We observed that among men who were qualified to prostate biopsy, cancer was found more frequently among males with moderate or severe lower urinary tract symptoms than in those with no or mild complaints. Furthermore, if PCa is diagnosed, then it tends to be locally advanced and less differentiated among men with greater IPSS scores.

It seems intuitive to state that men demonstrating indications for biopsy who present with LUTS may have their PSA elevated due to benign conditions such as BPH or prostatitis. Those who have no complaints and increased PSA may more likely be diagnosed with cancer than other diseases which usually produce symptoms and signs. This phenomenon was observed by other authors who found that in men with PSA levels between 4 and 10 ng/ml, the absence of LUTS is an independent predictor of positive results of prostate biopsy [8]. Mean prostate volume in the present study was greater among men with moderate to severe LUTS than among men without symptoms, which further confirms the causal relationship between BPH and IPSS score. The present results are in contrast to recently published data of men subjected to prostate cancer screening in Japan [9]. According to them, the presence of LUTS measured as in our study by IPSS has no influence on the subsequent diagnosis of prostate cancer. However, the number of biopsied men was 178. Among them, prostate cancer was found in only 51 cases. The authors compared two small and quite different groups of men as the number is considered: 34 with mild and 17 with moderate to severe LUTS. Mean prostate volume amounted to 21.8 ml and mean age was 70.4 years. During biopsy, only 6 cores were taken. Although not relevant in our analysis, it is observed that LUTS drive the patients to visit their physicians, so males complaining on the lower urinary tract symptoms are more prone to be subjected to prostate biopsy and subsequent cancer diagnosis as opposed to those without any complaints [10].

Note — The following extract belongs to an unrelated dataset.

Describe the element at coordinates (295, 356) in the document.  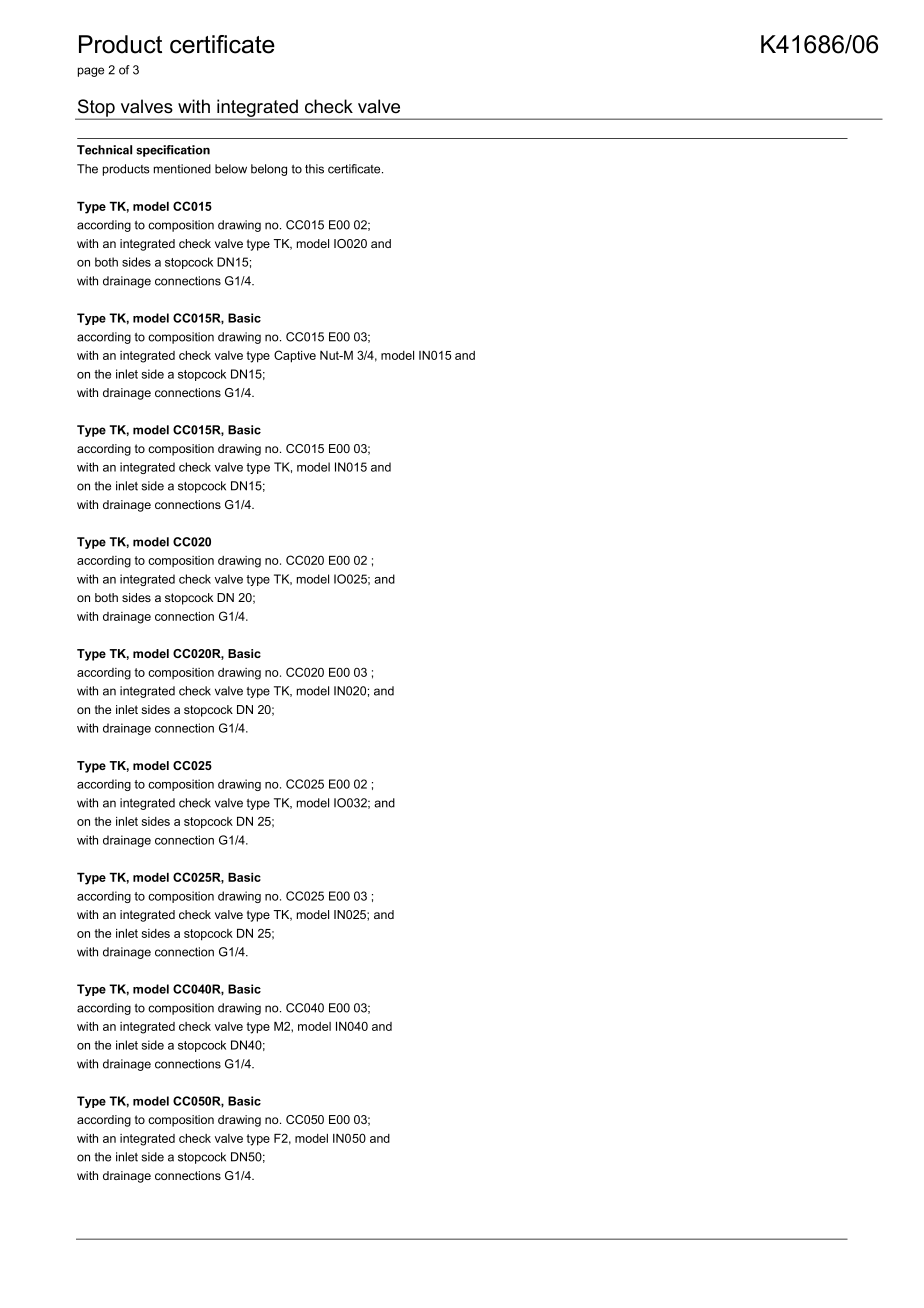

Interestingly, our results indicate that men with severe LUTS and prostate cancer diagnosis are more likely to have locally advanced disease than men with mild symptoms. It was previously shown by Meigs et al that among men with elevated PSA (>4 ng/ml), those with mild LUTS are about twofold more likely to be diagnosed with organ confined prostate cancer than men with moderate to severe symptoms [11]. Most patients in the present study with severe LUTS who were found to have prostate cancer, were also found to have abnormal DRE and TRUS despite elevated PSA. These may suggest the presence of cancer which has substantial burden and therefore may influence the presence of symptoms. We have previously noted that T1c PCa has more favorable oncological characteristics than one that is felt or visible [12]. The mean and median levels of PSA were greatest in those with severe LUTS. It was confirmed that the greater the PSA, the higher the rate of locally advanced disease.

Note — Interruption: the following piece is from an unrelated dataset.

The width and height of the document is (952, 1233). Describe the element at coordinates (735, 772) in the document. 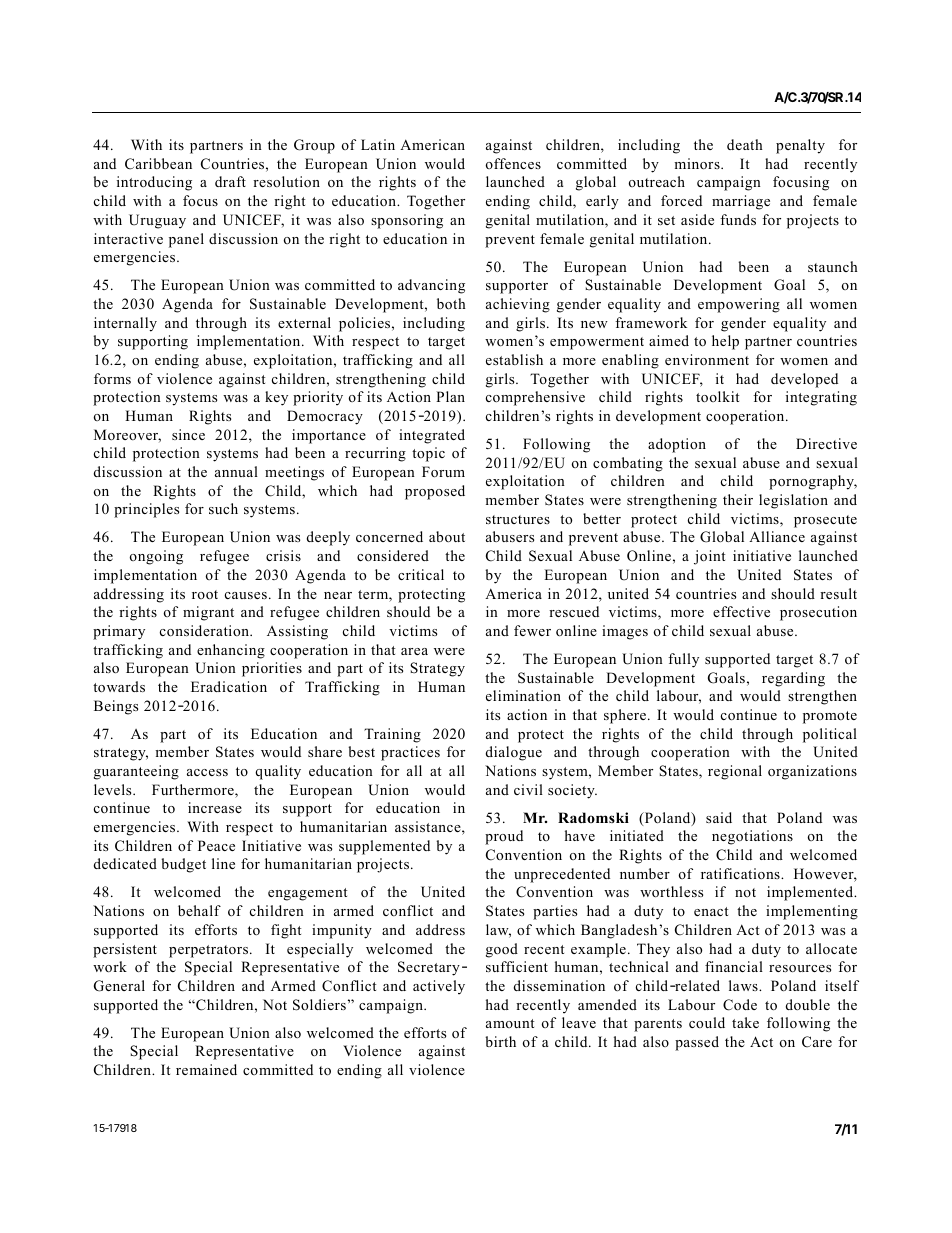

This study has several drawbacks. The data was collected from selected groups of patients. They were qualified for biopsy by different urologists in four different centers and do not represent the general population as men with low PSA levels, normal DRE and TRUS. Furthermore, the biopsy templates were not homogenous among different centers and the numbers of cores taken during the biopsies was not strictly comparable.

CONCLUSIONS

Lower urinary tract symptoms are weak predictors of positive results of transrectal ultrasound guided prostate core biopsy because the difference was only significant between the group of men with no or mild symptoms and those with moderate LUTS. Although the rate of unfavorable biopsy results was greater in men with severe symptoms than in those without complaints, the difference did not reach the level of significance. When cancer is diagnosed, it tends to be more advanced and less well differentiated in the group of men with significant LUTS.